遺言書の作り方と「遺留分」を踏まえた設計のコツ

この記事は、「遺産総額3億円以上」クラスの資産家・オーナー経営者の方を念頭に、「遺言書」と「遺留分」の関係を踏まえながら、どのように遺言を設計すべきかを整理したものです。 富裕層の相続では、遺言は単なる「最期のメッセージ」ではなく、税金・争族リスク・一族の資産戦略をコントロールする中核ツールになります。 ここでは法律用語をできるだけかみ砕きつつ、実務で押さえるべきポイントを解説します。 ※本記事は一般的な情報提供であり、具体的な案件については弁護士・税理士等の専門家にご相談ください。

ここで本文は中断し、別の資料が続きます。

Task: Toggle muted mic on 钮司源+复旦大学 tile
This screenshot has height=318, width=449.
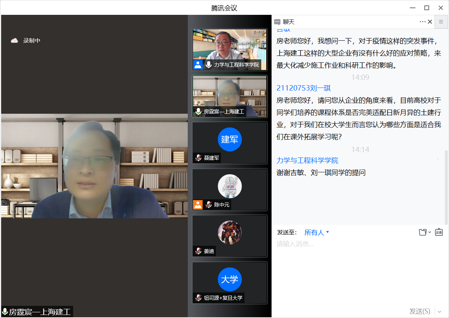Action: [198, 298]
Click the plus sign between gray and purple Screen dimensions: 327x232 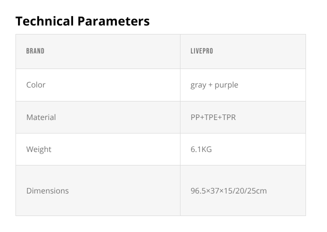(210, 85)
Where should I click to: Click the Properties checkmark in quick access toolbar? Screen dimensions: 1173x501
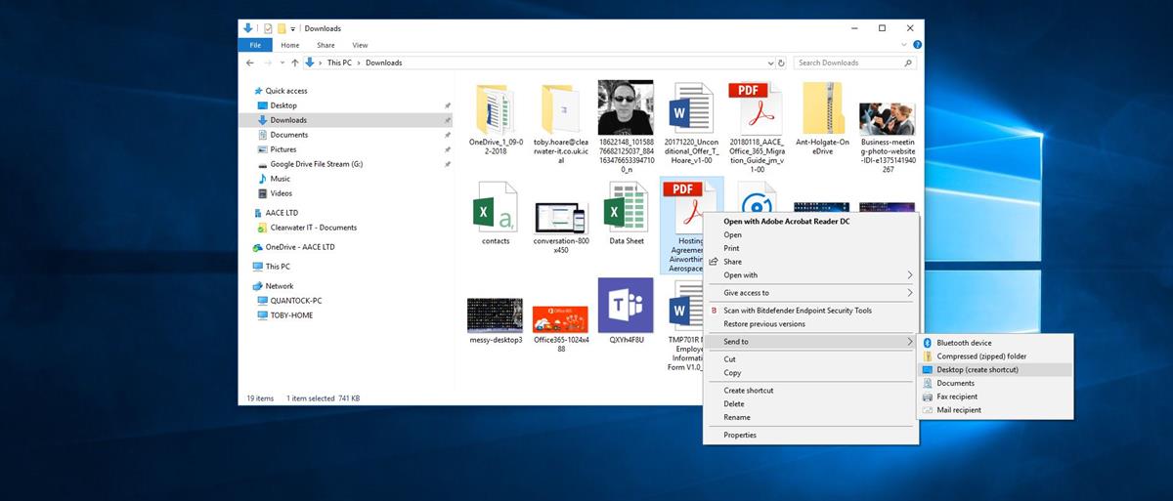(268, 28)
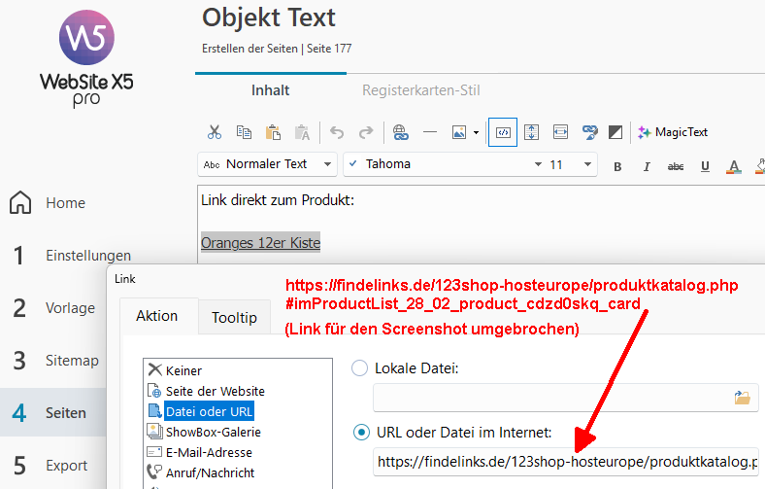Click the Undo arrow icon

coord(336,132)
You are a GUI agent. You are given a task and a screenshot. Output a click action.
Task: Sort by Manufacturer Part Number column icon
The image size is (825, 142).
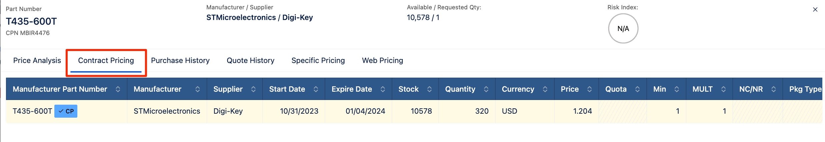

3億円以上の資産家にとって、遺言書が「必須」になっている理由
富裕層相続は「遺言があるのが普通」という前提で動いている
相続財産が3億円を超えてくると、もはや「遺言を書こうかどうか迷う」段階ではなく、 「遺言があることを前提に、どう設計するか」がテーマになります。
- 不動産・自社株・金融資産が複雑に入り組んでいる
- 相続税・二次相続のインパクトが大きい
- 前妻の子ども・再婚相手・事業後継者など、利害関係者が多い
こうした状況で遺言がないと、相続人同士が「ゼロから話し合いをしなければならない」状態になり、 仲の良いご家庭であっても心理的負担は非常に大きくなります。
一方、遺言がきちんと用意されていれば、
- 大枠の方針・分け方の方向性が示されている
- 税金や納税資金の見通しを立てやすい
- 「なぜこのように分けたのか」というメッセージも残せる
ため、相続人のストレスや争いの芽を大きく減らすことができます。
遺産分割協議書だけではカバーしきれない領域がある
前の記事で取り上げたように、遺産分割協議書は相続人同士の合意を書面にしたものです。 ただし協議書だけでは、次のような点はカバーしきれません。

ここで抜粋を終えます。